> [Fragmento seleccionado]:

◆ ◆ ◆

Entonces comenzó el segundo tiempo, y el Gordo animaba a su selección: ¡Vamos, Boca! Un silencio, como una sombra, recorrió el barrio con el primer gol contrario. Pero todavía estaba ese segundo gol redentor, como una red protectora, que los mantenía a salvo. Cuando se anunció que se agregarían 10 minutos extra, el Flaco estaba ya fuera de sí y por la boca del Gordo hablaba ya el Fernet que lo había poseído: Pelado hijo de puta, ¿cómo ponen un árbitro europeo en un partido entre Europa y Argentina?, tenían que poner a un asiático, ¿Vos sos el abuelo de todos esos, gallego hijo de puta? la puta que te parió, la reconcha puta de tu hermana, boludo, ¿cómo vas a dar diez minutos? Y entonces sí pensé que entre el Gordo y el Flaco despedazarían aquel televisor culón.
De una casa vecina salían aullidos similares, hasta que el gol del empate silenció el barrio. Se hizo un silencio rey, las manos en la cabeza, la cabeza entre las rodillas. El dolor. El pánico.

◆ ◆ ◆

> [Datos extraídos]:
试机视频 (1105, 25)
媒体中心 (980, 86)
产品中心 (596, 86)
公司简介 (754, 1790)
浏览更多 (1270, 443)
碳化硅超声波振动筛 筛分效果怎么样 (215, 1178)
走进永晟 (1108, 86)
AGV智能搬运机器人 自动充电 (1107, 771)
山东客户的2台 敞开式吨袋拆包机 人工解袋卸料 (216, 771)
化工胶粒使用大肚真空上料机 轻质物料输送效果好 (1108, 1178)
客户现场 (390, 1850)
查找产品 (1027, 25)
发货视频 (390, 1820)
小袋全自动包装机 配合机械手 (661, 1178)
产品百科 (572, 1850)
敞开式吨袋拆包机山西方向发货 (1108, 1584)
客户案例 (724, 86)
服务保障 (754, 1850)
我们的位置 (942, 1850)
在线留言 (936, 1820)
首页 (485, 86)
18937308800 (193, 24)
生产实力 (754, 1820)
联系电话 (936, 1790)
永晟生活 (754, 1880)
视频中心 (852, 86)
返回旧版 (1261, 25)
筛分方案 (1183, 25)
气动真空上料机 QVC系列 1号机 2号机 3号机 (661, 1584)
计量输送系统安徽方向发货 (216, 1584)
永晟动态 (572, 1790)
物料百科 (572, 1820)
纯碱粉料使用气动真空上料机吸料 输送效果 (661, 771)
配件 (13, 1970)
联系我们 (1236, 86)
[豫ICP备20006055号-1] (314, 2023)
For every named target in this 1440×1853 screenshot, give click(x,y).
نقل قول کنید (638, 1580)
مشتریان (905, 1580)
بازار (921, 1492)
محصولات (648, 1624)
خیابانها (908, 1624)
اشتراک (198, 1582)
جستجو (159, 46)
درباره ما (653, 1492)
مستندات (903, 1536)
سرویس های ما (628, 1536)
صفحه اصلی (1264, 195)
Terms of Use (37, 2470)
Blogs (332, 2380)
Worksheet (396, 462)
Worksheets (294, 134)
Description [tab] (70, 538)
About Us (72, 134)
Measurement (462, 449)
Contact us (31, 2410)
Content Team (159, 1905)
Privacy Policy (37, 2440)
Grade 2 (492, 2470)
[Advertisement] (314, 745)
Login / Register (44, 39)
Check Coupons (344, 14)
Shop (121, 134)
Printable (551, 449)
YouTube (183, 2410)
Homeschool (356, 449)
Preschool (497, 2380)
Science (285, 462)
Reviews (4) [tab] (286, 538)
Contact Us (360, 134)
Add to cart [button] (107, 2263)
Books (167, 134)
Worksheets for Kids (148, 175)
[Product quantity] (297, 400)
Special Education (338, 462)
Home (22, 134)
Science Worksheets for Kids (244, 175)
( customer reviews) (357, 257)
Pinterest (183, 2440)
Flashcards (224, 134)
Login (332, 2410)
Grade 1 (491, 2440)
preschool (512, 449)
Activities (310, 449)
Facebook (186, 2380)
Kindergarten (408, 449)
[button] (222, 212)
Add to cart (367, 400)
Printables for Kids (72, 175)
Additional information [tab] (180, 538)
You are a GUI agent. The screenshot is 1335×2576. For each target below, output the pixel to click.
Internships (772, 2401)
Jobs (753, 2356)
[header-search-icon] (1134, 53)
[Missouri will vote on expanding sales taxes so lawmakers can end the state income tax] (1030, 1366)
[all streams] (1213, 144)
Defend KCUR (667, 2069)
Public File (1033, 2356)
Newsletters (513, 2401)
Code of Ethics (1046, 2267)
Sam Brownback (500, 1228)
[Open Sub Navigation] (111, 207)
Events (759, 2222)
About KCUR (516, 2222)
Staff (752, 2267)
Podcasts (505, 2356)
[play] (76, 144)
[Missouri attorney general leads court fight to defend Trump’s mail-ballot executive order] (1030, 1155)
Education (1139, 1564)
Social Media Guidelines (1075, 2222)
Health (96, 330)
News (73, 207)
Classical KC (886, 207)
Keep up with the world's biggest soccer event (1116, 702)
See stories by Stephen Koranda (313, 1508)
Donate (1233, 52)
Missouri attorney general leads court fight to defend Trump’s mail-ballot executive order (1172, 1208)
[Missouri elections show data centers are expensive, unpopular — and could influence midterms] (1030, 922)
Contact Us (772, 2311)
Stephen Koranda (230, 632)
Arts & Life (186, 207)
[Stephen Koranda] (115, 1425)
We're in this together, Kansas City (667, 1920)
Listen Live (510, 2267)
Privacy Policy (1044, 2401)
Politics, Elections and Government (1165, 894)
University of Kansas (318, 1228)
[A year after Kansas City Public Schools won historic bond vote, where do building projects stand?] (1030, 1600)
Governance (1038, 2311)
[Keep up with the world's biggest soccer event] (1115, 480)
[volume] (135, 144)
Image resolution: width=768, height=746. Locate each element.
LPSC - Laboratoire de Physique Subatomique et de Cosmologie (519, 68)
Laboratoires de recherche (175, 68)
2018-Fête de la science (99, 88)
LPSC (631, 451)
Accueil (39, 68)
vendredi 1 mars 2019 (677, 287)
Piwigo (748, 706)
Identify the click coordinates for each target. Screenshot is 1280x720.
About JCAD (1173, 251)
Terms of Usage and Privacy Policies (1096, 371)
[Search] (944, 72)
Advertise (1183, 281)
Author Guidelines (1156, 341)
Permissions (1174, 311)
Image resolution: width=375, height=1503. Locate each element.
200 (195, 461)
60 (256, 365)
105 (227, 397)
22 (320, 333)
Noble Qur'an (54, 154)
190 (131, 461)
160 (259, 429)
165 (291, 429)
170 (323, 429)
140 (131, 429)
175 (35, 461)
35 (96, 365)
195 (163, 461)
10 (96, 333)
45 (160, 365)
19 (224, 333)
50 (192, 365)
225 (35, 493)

◆ ◆ ◆

> [Lo que se pide]: Copie sin alteraciones el pasaje del fragmento sobre el partido de fútbol que va desde «De una casa» hasta «dolor. El pánico.», incluidos ambos.

> [Solución del ejercicio]:
De una casa vecina salían aullidos similares, hasta que el gol del empate silenció el barrio. Se hizo un silencio rey, las manos en la cabeza, la cabeza entre las rodillas. El dolor. El pánico.